The curse that befalls European stories transported to the United States (Abre Los Ojos becomes Vanilla Sky) is actually a blessing when the travel proceeds in the opposite direction (Match Point set in the Hamptons becomes Match Point set in London). Tell No One (Ne le dis à personne), the award-winning thriller directed by Guillaume Canet, is adapted from Harlan Coben's 2001 American potboiler — now set in France — about a pediatrician called Alex Beck whose wife Margot was brutally murdered by a serial killer at their lake house. Eight years later, Alex begins receiving noir emails with links to surveillance videos that show the missus may still be very much alive (hate it when that happens). Plus, he's being framed all over town for crimes he didn't commit, and relying on a lesbian, a hemophiliac and a whole lot of suspension of disbelief to see him to the end of this paranoid fantasia. The trailer (at left) goes to show how a middling episode of The Rockford Files can be given a sleek and outre makeover by the Gauls.

Andrew O'Hehir of Salon likes it:

Genre-film buffs and Hollywood insiders will study it avidly, and it could do decent late-summer, art-house business.

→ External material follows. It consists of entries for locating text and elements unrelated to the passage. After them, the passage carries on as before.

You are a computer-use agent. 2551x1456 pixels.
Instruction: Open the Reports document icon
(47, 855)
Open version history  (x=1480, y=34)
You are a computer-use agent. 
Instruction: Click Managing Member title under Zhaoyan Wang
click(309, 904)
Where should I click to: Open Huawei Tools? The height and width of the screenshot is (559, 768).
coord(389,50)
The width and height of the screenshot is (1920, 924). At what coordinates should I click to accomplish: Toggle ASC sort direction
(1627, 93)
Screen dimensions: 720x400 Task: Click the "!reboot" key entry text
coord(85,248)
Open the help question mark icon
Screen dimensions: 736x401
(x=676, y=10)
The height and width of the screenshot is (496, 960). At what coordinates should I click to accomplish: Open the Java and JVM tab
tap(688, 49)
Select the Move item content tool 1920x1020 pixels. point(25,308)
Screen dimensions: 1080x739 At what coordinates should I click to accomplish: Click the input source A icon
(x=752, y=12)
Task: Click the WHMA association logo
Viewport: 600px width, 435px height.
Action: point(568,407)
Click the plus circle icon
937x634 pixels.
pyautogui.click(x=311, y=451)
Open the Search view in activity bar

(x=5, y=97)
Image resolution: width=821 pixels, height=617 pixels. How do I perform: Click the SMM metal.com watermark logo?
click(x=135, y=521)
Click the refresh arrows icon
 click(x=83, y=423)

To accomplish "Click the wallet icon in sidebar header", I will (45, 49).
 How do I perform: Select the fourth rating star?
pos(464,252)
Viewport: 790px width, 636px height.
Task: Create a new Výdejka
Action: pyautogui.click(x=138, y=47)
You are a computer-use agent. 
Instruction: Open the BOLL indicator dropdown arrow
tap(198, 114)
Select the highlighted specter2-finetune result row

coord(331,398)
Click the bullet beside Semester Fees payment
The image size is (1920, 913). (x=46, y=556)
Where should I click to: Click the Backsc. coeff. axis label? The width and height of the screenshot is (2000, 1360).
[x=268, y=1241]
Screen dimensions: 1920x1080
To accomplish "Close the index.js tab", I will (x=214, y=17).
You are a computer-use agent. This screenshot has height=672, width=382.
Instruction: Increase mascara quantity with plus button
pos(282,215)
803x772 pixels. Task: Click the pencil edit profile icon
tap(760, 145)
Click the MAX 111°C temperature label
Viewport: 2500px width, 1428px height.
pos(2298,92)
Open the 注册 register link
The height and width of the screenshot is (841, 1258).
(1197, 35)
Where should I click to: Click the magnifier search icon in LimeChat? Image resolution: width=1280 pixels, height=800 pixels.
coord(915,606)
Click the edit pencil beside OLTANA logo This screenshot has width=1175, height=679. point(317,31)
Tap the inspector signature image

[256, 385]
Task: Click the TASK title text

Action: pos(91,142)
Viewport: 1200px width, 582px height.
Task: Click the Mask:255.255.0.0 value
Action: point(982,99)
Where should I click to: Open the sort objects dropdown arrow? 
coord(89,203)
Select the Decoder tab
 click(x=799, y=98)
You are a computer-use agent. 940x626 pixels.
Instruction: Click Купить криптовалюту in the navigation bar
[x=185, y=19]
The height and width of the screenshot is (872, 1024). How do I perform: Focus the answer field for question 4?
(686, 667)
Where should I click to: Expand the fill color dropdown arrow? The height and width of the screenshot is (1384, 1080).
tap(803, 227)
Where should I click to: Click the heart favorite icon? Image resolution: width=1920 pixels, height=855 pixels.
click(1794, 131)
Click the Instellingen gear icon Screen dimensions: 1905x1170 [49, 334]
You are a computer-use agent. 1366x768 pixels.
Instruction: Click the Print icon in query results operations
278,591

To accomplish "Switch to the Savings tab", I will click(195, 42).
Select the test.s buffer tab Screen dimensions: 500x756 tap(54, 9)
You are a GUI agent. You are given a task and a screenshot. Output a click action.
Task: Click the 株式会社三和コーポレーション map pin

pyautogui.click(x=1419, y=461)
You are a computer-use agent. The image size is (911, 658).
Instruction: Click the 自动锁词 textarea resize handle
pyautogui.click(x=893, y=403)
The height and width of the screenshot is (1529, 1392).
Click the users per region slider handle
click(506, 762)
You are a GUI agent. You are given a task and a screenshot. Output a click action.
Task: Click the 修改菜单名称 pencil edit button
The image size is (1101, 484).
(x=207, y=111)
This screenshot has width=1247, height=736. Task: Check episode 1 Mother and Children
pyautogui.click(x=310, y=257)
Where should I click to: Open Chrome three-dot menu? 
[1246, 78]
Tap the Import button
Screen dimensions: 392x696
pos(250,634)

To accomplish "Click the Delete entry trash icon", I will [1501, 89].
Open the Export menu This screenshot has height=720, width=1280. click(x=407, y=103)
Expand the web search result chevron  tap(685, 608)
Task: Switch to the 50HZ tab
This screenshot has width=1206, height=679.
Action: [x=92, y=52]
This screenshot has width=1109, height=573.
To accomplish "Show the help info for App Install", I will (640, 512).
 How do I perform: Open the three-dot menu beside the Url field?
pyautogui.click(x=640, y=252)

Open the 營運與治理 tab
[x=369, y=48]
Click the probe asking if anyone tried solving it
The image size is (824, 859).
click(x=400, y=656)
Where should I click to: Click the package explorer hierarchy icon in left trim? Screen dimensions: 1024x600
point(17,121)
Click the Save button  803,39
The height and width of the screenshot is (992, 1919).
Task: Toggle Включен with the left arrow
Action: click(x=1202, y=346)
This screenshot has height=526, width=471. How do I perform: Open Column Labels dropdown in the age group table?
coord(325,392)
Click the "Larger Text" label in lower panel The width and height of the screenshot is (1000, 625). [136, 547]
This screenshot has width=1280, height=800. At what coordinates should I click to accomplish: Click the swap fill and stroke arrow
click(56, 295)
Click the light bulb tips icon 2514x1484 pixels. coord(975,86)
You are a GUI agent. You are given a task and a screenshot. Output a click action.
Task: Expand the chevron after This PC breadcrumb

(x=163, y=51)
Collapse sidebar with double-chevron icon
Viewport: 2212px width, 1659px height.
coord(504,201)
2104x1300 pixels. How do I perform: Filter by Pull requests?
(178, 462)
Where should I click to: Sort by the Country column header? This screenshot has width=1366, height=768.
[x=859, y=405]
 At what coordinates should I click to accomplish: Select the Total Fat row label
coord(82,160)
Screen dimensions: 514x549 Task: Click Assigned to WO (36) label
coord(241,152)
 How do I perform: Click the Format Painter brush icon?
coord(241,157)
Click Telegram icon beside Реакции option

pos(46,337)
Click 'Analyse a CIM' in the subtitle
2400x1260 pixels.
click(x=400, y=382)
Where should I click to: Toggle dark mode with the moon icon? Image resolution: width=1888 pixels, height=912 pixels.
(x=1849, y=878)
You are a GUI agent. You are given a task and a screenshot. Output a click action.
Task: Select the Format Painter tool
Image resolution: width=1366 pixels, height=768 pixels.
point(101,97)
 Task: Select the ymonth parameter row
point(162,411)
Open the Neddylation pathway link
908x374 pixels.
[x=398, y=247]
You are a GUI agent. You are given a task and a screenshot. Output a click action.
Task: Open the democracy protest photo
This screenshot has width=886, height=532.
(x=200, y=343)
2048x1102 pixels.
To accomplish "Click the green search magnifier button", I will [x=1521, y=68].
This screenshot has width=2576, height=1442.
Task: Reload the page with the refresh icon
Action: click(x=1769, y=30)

When the inevitable English-language version follows, it will provoke a trivia question (and one I can't answer, at least not without more Internet spelunking than I'm willing to do right now): Name other American movies inspired by foreign-language films based on American novels.

Yeah, but I'm fairly certain Fassbindger once set Henry James's The Ambassadors in an East Berlin S&M club.

Tell No One opens at the Angelika Film Center and City Cinemas on July 2.